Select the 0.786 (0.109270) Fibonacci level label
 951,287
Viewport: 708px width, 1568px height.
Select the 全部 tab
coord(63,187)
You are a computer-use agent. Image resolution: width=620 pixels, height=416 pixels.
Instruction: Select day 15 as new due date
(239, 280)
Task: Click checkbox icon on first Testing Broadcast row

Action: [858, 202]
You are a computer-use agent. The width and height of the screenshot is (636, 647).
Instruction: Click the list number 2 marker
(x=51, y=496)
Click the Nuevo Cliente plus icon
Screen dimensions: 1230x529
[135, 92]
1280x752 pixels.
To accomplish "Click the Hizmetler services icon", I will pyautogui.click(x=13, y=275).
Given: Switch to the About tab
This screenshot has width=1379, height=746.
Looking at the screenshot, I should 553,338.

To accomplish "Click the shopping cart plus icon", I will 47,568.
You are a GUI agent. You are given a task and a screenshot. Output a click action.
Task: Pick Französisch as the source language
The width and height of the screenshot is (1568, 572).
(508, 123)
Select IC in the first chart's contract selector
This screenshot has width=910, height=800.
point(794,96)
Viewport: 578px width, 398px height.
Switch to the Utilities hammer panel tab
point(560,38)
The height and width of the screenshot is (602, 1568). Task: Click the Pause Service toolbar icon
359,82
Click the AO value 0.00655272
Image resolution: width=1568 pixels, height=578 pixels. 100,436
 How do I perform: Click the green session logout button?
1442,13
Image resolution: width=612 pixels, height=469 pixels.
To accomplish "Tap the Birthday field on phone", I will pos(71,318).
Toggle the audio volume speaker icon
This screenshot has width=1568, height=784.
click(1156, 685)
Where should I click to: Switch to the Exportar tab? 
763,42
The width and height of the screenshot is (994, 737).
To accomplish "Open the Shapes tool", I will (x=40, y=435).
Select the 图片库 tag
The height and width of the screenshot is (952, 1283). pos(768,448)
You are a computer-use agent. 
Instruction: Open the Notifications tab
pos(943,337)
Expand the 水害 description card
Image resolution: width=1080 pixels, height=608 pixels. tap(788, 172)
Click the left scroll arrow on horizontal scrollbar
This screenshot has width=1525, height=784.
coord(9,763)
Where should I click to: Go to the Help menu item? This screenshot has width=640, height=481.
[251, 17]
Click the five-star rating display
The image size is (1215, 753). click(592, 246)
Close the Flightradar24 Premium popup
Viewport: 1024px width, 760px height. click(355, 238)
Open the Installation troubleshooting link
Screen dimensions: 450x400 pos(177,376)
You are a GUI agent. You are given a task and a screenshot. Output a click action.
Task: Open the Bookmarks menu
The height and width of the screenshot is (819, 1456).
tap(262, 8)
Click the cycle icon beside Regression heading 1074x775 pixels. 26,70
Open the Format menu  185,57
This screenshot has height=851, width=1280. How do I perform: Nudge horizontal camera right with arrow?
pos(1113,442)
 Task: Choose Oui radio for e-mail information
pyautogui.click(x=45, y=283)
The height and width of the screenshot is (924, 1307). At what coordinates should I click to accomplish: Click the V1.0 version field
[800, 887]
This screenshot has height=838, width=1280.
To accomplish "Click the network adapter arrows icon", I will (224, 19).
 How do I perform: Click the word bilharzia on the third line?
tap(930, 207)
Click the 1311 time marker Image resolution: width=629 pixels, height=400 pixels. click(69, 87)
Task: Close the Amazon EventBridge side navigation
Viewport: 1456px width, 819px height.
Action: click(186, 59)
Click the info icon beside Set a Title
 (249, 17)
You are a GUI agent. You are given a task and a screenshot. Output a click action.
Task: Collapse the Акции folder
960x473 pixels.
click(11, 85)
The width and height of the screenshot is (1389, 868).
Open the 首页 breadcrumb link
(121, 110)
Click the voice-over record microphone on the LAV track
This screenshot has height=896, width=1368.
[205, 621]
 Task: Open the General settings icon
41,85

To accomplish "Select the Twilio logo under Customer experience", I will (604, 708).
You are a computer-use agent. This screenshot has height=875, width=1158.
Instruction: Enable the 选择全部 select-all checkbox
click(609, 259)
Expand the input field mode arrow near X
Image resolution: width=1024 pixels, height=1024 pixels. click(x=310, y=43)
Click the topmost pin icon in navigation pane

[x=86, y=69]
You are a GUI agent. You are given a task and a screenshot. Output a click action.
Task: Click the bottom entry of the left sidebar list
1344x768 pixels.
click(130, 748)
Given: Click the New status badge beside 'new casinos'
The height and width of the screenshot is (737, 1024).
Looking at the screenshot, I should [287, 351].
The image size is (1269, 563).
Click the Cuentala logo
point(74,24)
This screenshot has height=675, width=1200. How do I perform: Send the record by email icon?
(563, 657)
-=-=-=-=-
> [Direction] Copy out all of the data above, line for line, exactly as it appears.

> [Answer]
Select the 0.786 (0.109270) Fibonacci level label
 951,287
Viewport: 708px width, 1568px height.
Select the 全部 tab
coord(63,187)
You are a computer-use agent. Image resolution: width=620 pixels, height=416 pixels.
Instruction: Select day 15 as new due date
(239, 280)
Task: Click checkbox icon on first Testing Broadcast row

Action: [858, 202]
You are a computer-use agent. The width and height of the screenshot is (636, 647).
Instruction: Click the list number 2 marker
(x=51, y=496)
Click the Nuevo Cliente plus icon
Screen dimensions: 1230x529
[135, 92]
1280x752 pixels.
To accomplish "Click the Hizmetler services icon", I will pyautogui.click(x=13, y=275).
Given: Switch to the About tab
This screenshot has width=1379, height=746.
Looking at the screenshot, I should 553,338.

To accomplish "Click the shopping cart plus icon", I will 47,568.
You are a GUI agent. You are given a task and a screenshot. Output a click action.
Task: Pick Französisch as the source language
The width and height of the screenshot is (1568, 572).
(508, 123)
Select IC in the first chart's contract selector
This screenshot has width=910, height=800.
point(794,96)
Viewport: 578px width, 398px height.
Switch to the Utilities hammer panel tab
point(560,38)
The height and width of the screenshot is (602, 1568). Task: Click the Pause Service toolbar icon
359,82
Click the AO value 0.00655272
Image resolution: width=1568 pixels, height=578 pixels. 100,436
 How do I perform: Click the green session logout button?
1442,13
Image resolution: width=612 pixels, height=469 pixels.
To accomplish "Tap the Birthday field on phone", I will pos(71,318).
Toggle the audio volume speaker icon
This screenshot has width=1568, height=784.
click(1156, 685)
Where should I click to: Switch to the Exportar tab? 
763,42
The width and height of the screenshot is (994, 737).
To accomplish "Open the Shapes tool", I will (x=40, y=435).
Select the 图片库 tag
The height and width of the screenshot is (952, 1283). pos(768,448)
You are a computer-use agent. 
Instruction: Open the Notifications tab
pos(943,337)
Expand the 水害 description card
Image resolution: width=1080 pixels, height=608 pixels. tap(788, 172)
Click the left scroll arrow on horizontal scrollbar
This screenshot has width=1525, height=784.
coord(9,763)
Where should I click to: Go to the Help menu item? This screenshot has width=640, height=481.
[251, 17]
Click the five-star rating display
The image size is (1215, 753). click(592, 246)
Close the Flightradar24 Premium popup
Viewport: 1024px width, 760px height. click(355, 238)
Open the Installation troubleshooting link
Screen dimensions: 450x400 pos(177,376)
You are a GUI agent. You are given a task and a screenshot. Output a click action.
Task: Open the Bookmarks menu
The height and width of the screenshot is (819, 1456).
tap(262, 8)
Click the cycle icon beside Regression heading 1074x775 pixels. 26,70
Open the Format menu  185,57
This screenshot has height=851, width=1280. How do I perform: Nudge horizontal camera right with arrow?
pos(1113,442)
 Task: Choose Oui radio for e-mail information
pyautogui.click(x=45, y=283)
The height and width of the screenshot is (924, 1307). At what coordinates should I click to accomplish: Click the V1.0 version field
[800, 887]
This screenshot has height=838, width=1280.
To accomplish "Click the network adapter arrows icon", I will (224, 19).
 How do I perform: Click the word bilharzia on the third line?
tap(930, 207)
Click the 1311 time marker Image resolution: width=629 pixels, height=400 pixels. click(69, 87)
Task: Close the Amazon EventBridge side navigation
Viewport: 1456px width, 819px height.
Action: click(186, 59)
Click the info icon beside Set a Title
 (249, 17)
You are a GUI agent. You are given a task and a screenshot. Output a click action.
Task: Collapse the Акции folder
960x473 pixels.
click(11, 85)
The width and height of the screenshot is (1389, 868).
Open the 首页 breadcrumb link
(121, 110)
Click the voice-over record microphone on the LAV track
This screenshot has height=896, width=1368.
[205, 621]
 Task: Open the General settings icon
41,85

To accomplish "Select the Twilio logo under Customer experience", I will (604, 708).
You are a computer-use agent. This screenshot has height=875, width=1158.
Instruction: Enable the 选择全部 select-all checkbox
click(609, 259)
Expand the input field mode arrow near X
Image resolution: width=1024 pixels, height=1024 pixels. click(x=310, y=43)
Click the topmost pin icon in navigation pane

[x=86, y=69]
You are a GUI agent. You are given a task and a screenshot. Output a click action.
Task: Click the bottom entry of the left sidebar list
1344x768 pixels.
click(130, 748)
Given: Click the New status badge beside 'new casinos'
The height and width of the screenshot is (737, 1024).
Looking at the screenshot, I should [287, 351].
The image size is (1269, 563).
Click the Cuentala logo
point(74,24)
This screenshot has height=675, width=1200. How do I perform: Send the record by email icon?
(563, 657)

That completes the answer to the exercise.